La vista se resiente por el covid

Las ópticas acusan un repunte en las visitas

a.u.
ferrol

Cuando se dice que el covid ha afectado a todas las facetas de la vida no es ninguna exageración. En apenas seis meses, el mundo entero ha sufrido transformaciones provocadas por la pandemia o destinadas a evitar su propagación.

Las actividades desarrolladas en las semanas que duró el confinamiento tuvieron efectos secundarios en la vista de mucha gente y, aun ahora, los ojos se resienten. El tiempo de uso de pantallas, aumentó exponencialmente con las videollamadas, el consumo de películas y series o la implementación del teletrabajo y el telecole, que a menudo digitalizaron unos contenidos generalmente realizados en papel. Aunque no todo fue por las pantallas; un mayor tiempo de lectura también motivó las cada vez más comunes molestias oculares.

Abuso de pantallas

General Óptica, en la esquina de la plaza de Armas con las calles Real y Rubalcaba, trata estos problemas desde el final del confinamiento. Señalan que, pese a no sentir tantas consultas nuevas como apuntan algunos medios, sí que muchas visitas se deben a un uso excesivo de los dispositivos electrónicos. No los identifican como consecuencia de esas semanas, sino que «ya estaban ahí pero no se dieron cuenta hasta que tuvieron que hacer una actividad diferente a la que sus ojos estaban acostumbrados». Otro problema derivado de la situación es que, con el uso de la mascarilla, a la gente que lleva gafas se les empañan los cristales a menudo.
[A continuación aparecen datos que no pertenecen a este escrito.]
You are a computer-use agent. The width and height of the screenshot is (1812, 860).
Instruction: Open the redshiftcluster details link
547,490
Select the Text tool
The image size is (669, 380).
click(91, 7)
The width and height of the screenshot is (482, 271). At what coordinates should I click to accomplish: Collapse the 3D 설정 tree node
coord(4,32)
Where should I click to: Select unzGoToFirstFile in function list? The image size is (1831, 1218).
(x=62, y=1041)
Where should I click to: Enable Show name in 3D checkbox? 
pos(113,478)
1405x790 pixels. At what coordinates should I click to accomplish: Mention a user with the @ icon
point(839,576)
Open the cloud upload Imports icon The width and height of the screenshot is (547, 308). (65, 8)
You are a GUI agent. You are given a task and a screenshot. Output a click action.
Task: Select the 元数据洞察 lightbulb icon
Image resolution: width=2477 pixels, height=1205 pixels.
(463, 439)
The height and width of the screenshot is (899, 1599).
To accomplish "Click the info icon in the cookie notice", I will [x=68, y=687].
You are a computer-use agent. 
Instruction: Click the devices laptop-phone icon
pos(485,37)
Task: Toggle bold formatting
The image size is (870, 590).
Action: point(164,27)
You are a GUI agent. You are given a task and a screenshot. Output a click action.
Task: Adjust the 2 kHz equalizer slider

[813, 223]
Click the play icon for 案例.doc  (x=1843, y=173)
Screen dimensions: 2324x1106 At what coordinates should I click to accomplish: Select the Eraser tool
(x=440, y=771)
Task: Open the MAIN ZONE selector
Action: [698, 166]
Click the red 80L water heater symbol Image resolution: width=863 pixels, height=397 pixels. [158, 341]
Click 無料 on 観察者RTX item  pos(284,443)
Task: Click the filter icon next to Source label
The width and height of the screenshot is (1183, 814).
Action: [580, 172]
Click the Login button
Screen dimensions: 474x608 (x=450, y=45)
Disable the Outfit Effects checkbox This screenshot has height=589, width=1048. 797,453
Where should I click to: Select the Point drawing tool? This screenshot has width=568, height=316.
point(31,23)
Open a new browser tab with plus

Ya se han adaptado a la situación poniendo a la venta espráis y gamuzas que evitan que las partículas se agarren a la lente, evitando el empañamiento.

En este establecimiento se ajustan graduación de gafas y audífonos, algo que también ha aumentado en estos meses. La barrera física que supone el cubrebocas impide levemente la comprensión del hablante. Otro factor es la molestia que puede suponer llevar en la oreja la máscara, las gafas y, en las personas que los lleven, los pendientes y el audífono. Además, apuntan a una pérdida de comunicación no verbal por parte de gente que lee los labios.

Niños

En Martínez Pardo, la centenaria óptica de la calle Real, abrieron nada más empezar el desconfinamiento en el mes de mayo. Durante los primeros quince días notaron un repunte en las incidencias y en gente que había roto sus gafas. La mayoría de casos tratados se resolvieron con el tiempo, dejando descansar el ojo, por lo que no suponen un gran riesgo. «Todas las pantallas emiten una radiación que en circunstancias normales es inofensiva, pero un mal uso puede causar problemas», explica. En el caso de los niños, que también acudieron con molestias desde el telecole, señala que lo mejor es esperar, ya que son problemas que a esa edad son difíciles de comprobar. Los meses posteriores perciben un descenso en el público que achacan a la reordenación del tráfico en el centro.

Las lentillas se ven afectadas

Desde General Óptica sí apuntan a un descenso en el uso de lentillas. Lo achacan al temor que causaron algunas noticias de gente que contrajo el virus a través de ellas. Además, en casa era más cómodo usar las gafas cuando fuese necesario. Desde la óptica invitan a la calma, ya que los casos de infección por el uso de lentes de contacto han sido mínimos.

Isabel, una usuaria de lentillas, afirma haberlas abandonado esas semanas por comodidad. «¿Para qué ponérmelas si no salía de casa?», comenta. También reconoce que ahora limita su uso pero no por miedo al contagio, sino por hacer más planes de exterior en los que usa gafas de sol. «Antes de manipularlas me lavo las manos, pero eso desde siempre».